The residency of the Burdette sisters at the Lucy Orme Morgan Home began with a scandal in September 1930. Charles Judson Burdette was a farmer/trucker living near Carlock with his 8 children, the oldest being 21 years old. He had lost his wife, Bertha Henrietta in 1925, just one month after she gave birth to their daughter Wilma. In September 1930 a small article in the Pantagraph announced that Judson Burdette of Carlock had married his daughter, Ruth Virginia, in Peoria. He was jailed shortly after that event and was finally charged and sentenced in February of 1931. (Photo at right is one attached to the Find a Grave record of Ruth Virginia Burdette, the daughter that Judson tried to marry. ) Virginia died in 1967 in Woodford County and was buried in Carlock. No further facts could be developed about her life.

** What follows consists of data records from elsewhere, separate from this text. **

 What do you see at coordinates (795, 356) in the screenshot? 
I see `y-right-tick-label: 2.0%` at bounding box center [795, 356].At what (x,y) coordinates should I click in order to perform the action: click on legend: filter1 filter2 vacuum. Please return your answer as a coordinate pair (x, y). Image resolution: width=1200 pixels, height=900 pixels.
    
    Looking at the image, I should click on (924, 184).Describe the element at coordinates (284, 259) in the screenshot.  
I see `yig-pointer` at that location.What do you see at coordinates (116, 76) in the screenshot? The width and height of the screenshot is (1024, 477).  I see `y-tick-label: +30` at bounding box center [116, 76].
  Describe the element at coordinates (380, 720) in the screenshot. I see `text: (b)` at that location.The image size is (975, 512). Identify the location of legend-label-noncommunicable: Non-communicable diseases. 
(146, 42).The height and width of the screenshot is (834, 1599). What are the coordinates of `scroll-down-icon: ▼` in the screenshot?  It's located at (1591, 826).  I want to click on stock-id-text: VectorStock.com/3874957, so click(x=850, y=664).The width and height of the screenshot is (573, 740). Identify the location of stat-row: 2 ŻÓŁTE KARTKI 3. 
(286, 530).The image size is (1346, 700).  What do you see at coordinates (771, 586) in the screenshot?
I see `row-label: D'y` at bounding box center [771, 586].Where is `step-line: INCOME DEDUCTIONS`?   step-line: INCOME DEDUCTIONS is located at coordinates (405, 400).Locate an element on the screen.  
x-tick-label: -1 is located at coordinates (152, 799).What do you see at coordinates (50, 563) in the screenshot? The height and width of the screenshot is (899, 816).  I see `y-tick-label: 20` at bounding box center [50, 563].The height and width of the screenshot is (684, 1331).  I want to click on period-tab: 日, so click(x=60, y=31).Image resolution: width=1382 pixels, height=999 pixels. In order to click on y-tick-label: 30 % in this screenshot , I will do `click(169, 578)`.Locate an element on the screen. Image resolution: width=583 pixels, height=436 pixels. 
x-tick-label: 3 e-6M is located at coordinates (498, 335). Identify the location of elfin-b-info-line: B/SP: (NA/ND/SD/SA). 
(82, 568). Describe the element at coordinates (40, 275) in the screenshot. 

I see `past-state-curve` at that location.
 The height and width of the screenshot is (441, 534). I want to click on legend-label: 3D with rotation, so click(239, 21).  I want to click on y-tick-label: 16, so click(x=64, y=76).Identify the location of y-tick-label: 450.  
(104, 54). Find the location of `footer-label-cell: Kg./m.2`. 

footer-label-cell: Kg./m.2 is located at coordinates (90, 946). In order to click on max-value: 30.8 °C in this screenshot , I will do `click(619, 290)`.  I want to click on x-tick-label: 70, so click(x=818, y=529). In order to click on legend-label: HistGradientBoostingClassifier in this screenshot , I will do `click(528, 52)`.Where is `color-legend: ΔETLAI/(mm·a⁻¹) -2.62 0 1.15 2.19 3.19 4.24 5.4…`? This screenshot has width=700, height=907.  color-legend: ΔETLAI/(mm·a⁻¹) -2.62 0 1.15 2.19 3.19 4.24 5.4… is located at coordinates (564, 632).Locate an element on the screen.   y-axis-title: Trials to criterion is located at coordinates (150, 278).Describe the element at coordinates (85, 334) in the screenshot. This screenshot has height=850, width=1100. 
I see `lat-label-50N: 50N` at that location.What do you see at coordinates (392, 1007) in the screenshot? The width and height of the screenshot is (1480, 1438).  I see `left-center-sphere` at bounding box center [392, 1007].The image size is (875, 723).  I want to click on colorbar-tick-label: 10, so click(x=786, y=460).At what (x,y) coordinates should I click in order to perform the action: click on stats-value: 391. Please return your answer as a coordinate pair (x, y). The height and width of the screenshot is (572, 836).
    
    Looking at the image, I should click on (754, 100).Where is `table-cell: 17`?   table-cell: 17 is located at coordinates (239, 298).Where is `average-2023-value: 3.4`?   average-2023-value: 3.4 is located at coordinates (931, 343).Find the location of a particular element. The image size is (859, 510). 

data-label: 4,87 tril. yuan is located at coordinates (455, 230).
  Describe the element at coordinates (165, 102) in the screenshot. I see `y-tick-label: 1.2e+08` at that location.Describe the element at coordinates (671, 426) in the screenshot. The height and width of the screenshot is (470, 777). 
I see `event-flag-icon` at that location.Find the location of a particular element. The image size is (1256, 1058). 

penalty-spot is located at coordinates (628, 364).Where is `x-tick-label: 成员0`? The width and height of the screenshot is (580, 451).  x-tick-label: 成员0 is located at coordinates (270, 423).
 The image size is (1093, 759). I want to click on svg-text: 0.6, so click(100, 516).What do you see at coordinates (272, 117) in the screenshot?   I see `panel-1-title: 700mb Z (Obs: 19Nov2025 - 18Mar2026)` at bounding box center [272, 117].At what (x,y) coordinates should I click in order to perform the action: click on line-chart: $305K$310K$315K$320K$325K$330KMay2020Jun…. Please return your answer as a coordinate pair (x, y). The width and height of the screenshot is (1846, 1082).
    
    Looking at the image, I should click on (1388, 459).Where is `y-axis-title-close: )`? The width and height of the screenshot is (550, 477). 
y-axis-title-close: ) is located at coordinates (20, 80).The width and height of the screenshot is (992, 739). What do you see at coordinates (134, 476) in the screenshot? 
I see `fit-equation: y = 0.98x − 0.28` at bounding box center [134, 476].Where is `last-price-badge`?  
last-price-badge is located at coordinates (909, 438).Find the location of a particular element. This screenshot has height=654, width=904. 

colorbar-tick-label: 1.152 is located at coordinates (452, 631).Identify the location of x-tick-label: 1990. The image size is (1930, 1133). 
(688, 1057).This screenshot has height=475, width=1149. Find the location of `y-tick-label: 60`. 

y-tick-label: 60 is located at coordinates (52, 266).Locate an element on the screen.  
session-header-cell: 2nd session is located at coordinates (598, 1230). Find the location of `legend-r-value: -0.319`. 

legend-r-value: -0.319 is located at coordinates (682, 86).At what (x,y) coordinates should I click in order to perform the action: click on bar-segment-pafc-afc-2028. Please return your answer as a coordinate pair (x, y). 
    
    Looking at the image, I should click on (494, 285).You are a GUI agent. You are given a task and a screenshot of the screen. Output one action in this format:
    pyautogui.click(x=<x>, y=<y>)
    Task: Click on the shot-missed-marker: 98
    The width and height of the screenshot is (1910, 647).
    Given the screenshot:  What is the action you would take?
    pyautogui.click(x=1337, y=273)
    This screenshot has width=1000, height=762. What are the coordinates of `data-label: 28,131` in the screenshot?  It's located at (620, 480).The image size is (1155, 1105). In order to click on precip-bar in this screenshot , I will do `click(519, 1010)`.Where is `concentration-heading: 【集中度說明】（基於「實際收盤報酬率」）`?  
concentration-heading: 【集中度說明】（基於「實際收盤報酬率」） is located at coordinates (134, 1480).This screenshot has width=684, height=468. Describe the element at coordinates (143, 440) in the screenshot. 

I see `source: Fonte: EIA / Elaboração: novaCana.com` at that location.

Although no announcements were made at the time in the Pantagraph, the minor children were put into care. The three youngest girls, Madeline (12), Evelyn (8) and Wilma (4) began appearing in various announcements regarding activities of the girls at the Industrial Home. Wilma was adopted by Clifford and Marion Lott of Elmwood, IL, along with her brother Robert. Mr. Lott was an assistant cashier at the State Bank in Elmwood. Their names were changed to Phoebe Webster Lott and Robert Webster Lott. Phoebe attended high school in Elmwood and attended Bradley University in Peoria. She became a school teacher and never married. (Photo at left is from her junior year at Bradley.)
Madeline Burdette had some deformity of her foot and underwent an experimental surgery courtesy of the Kiwanis in 1934 while living at the Industrial Home. In 1940 she was working as the receptionist and living in a boarding house. She married Kenneth Berglund in 1941. During WWII Berglund was an aerial photographer for the U.S. Navy in the Atlantic. Kenneth Burglund entered into the photography business with his brother, Robert, and called their studio "Ken-Way." Madeline worked for the business.
In 1940 Evelyn Burdette was living with William and Blanche McConn in Bloomington and was listed as their daughter in the census. She later married Rudolph Malik and lived in Cook County.